START EXTRACT TO READ

Sample Compatibility & Compliance
The PHD ULTRA accommodates all commercially available glass, plastic, and stainless-steel syringes conforming to ISO 7886-1 (syringes for medical use) and ASTM D3418 (thermal transitions of polymers). It supports chemically aggressive solvents (e.g., DMSO, chloroform, acetonitrile) when used with compatible syringe barrels and PTFE/NBR seals. The pump meets IEC 61000-6-2 (electromagnetic immunity) and IEC 61000-6-3 (emissions) standards. Its firmware architecture supports audit-trail-enabled operation compliant with FDA 21 CFR Part 11 requirements when deployed with Harvard’s validated PumpControl v4.x software suite and appropriate system configuration controls.
Software & Data Management
PumpControl software provides comprehensive method development, execution logging, and data export in CSV and HDF5 formats. Each executed protocol records timestamped plunger position, flow rate, direction, error flags, and environmental temperature (via optional external sensor input). All parameter changes are logged with user ID, timestamp, and reason code—enabling full traceability for regulatory submissions. Remote control via TCP/IP (with optional Ethernet adapter) allows integration into centralized lab automation platforms. Scripting APIs support conditional logic (e.g., “pause if pressure exceeds threshold” when paired with external transducers) and event-triggered sequencing.
Applications
- Microdialysis sampling and analyte calibration in awake, freely moving rodent models.
- Controlled reagent addition in stopped-flow kinetics and enzyme assay platforms.
- Bidirectional perfusion of organ-on-chip devices with physiological flow reversal mimicking vascular shear stress patterns.
- Automated serial sectioning workflows requiring precise cryoprotectant infiltration and solvent exchange.
- Calibration of mass spectrometry infusion sources and nanospray ionization emitters.
- Delivery of viral vectors or CRISPR ribonucleoprotein complexes in stereotaxic neurosurgery setups.

END EXTRACT TO READ
START PROVIDED MATERIAL

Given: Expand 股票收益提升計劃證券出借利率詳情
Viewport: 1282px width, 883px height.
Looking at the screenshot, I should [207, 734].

END PROVIDED MATERIAL

▶ [USING THE INFORMATION]
• a. According to the PHD ULTRA extract, in which formats can PumpControl export data?
• b. Write the next part of the PHD ULTRA extract, picking up after its final line.
The material is not needed for the tasks.

▶ [EXPECTED OUTPUTS]
• a. CSV and HDF5.

• b.
FAQ
What is the difference between “full stroke” and “partial stroke” operation for 140 mL syringes?
Full stroke refers to complete plunger travel from base to tip seal; for 140 mL syringes, mechanical interference limits usable travel to ~50 mL equivalent. Partial stroke mode permits larger syringes but sacrifices volumetric linearity and requires custom calibration.
Can the PHD ULTRA be used in GMP-regulated bioprocessing environments?
Yes—when configured with PumpControl v4.x in audit-trail mode, validated IQ/OQ documentation, and electronic signature enforcement, it satisfies ALCOA+ data integrity principles for Phase I–III clinical manufacturing support.
Is there built-in pressure monitoring or overload protection?
No native pressure sensing; however, the pump detects motor stall events and halts execution upon exceeding torque thresholds. Integration with external pressure transducers (e.g., Harvard’s PHD Pressure Module) enables closed-loop pressure regulation.
How is flow accuracy verified across the full operating range?
Harvard Apparatus provides NIST-traceable gravimetric calibration reports per unit, covering at least five flow points per syringe size (0.5 µL, 10 µL, 1 mL, 10 mL, 50 mL) using Class S1 analytical balances and certified temperature-controlled environments.